From the opening track “Rodeo Ranger,” Tino Kamal throws himself into chaos, his voice snarling over warped club beats and splintering percussion. The track sounds like it was built for a strobe-lit boxing ring—designed to rattle your ribcage and dare you to keep up. But Switch isn’t just about brute force. It’s also about clarity, and the way Kamal threads these contradictions is what gives the EP its disorienting power.
Much of Switch feels like it’s been carved out of instinct rather than theory. “Curry Goat Riddim,” a nod to both Kamal’s heritage and his refusal to be defined by any single identity, carries the weight of cultural pride without once pandering. His flow stutters and swells like a heartbeat under pressure, anchored by production that flirts with dancehall, grime, and a kind of industrial funk.

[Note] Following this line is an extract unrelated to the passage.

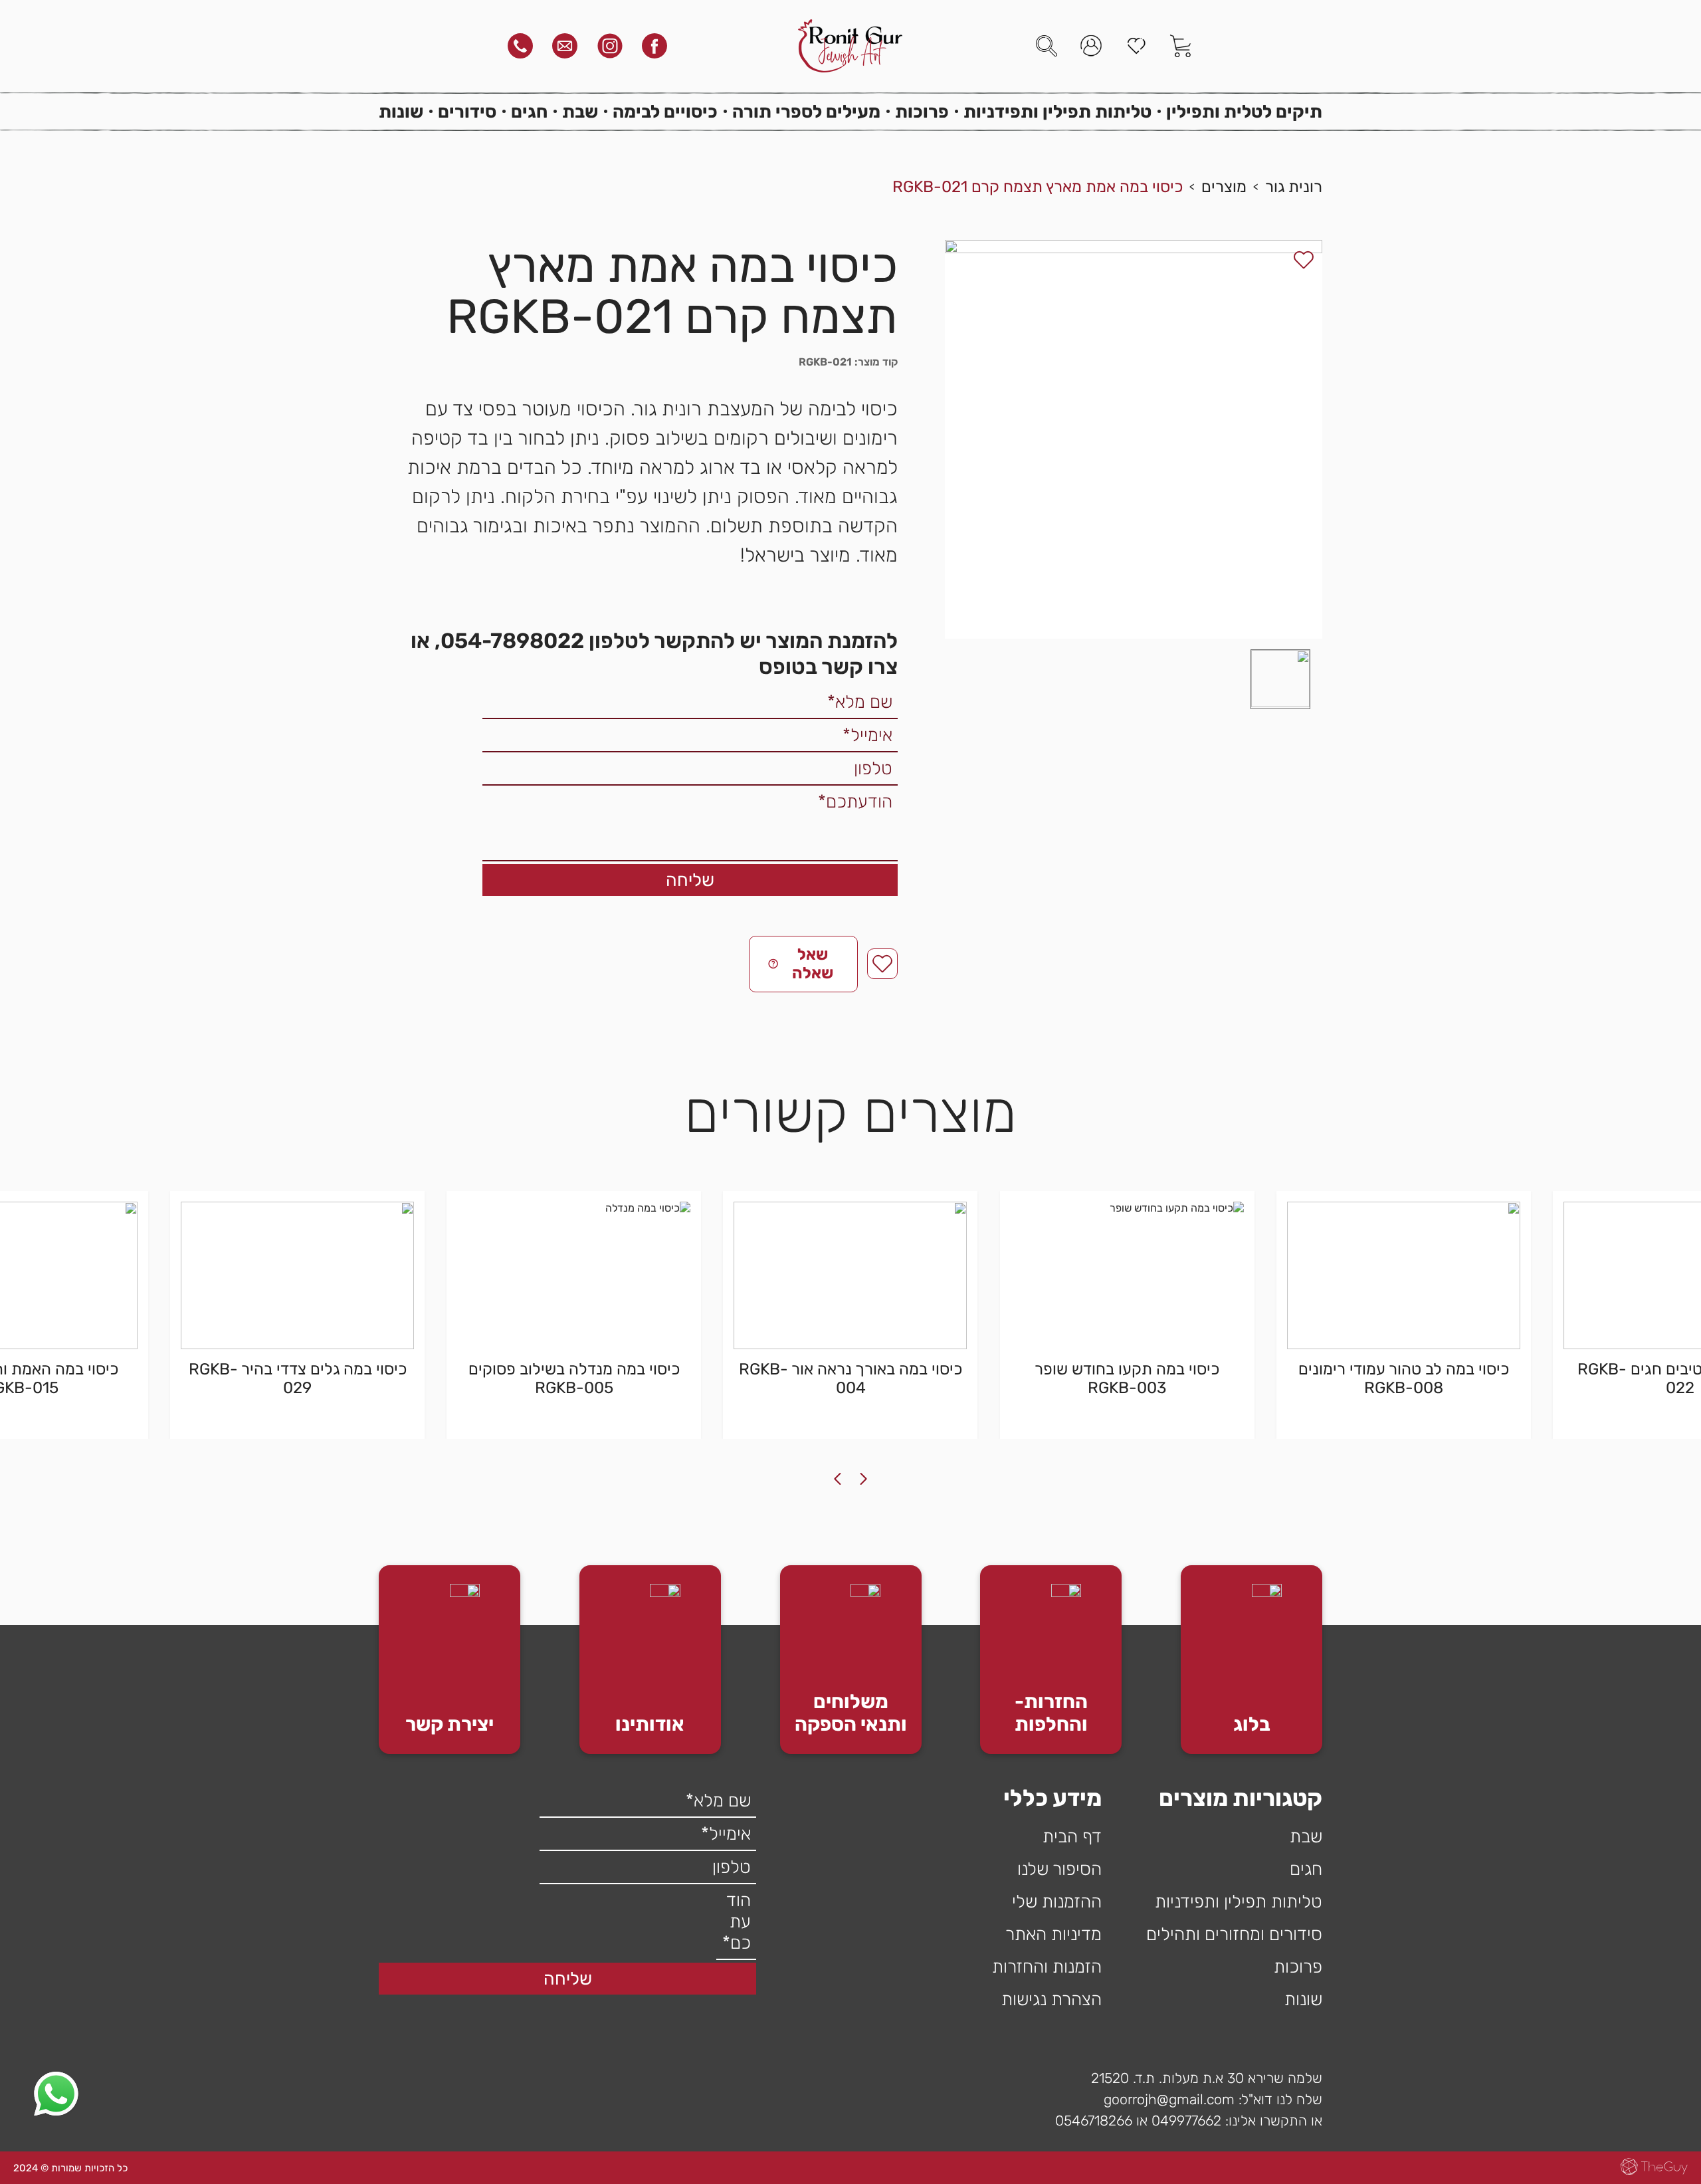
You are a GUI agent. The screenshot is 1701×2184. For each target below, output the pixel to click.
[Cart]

Then there’s “24365,” a simmering cut about burnout and ambition in equal measure. Kamal raps like he’s got nowhere left to be but everywhere to go, making space for self-doubt in between declarations of dominance. “Girl Better Know” pivots again—equal parts love letter and resignation. It’s tender, sure, but the tenderness comes coated in barbed wire.
The most fascinating moment, though, is “Gangsters Drag,” a track that doesn’t just challenge gender norms but scrambles the very idea of performance itself. It’s not an anthem, nor a lecture—it’s something closer to a reckoning. Kamal doesn’t offer solutions here, just questions spoken through grit teeth and lip gloss.
If Where the Wild Things Are was Kamal’s coming-of-age record, Switch is the sound of rejecting the pressure to become anyone other than who he is in the moment. It’s messy, urgent, and—true to its name—always ready to become something else the second you think you’ve figured it out.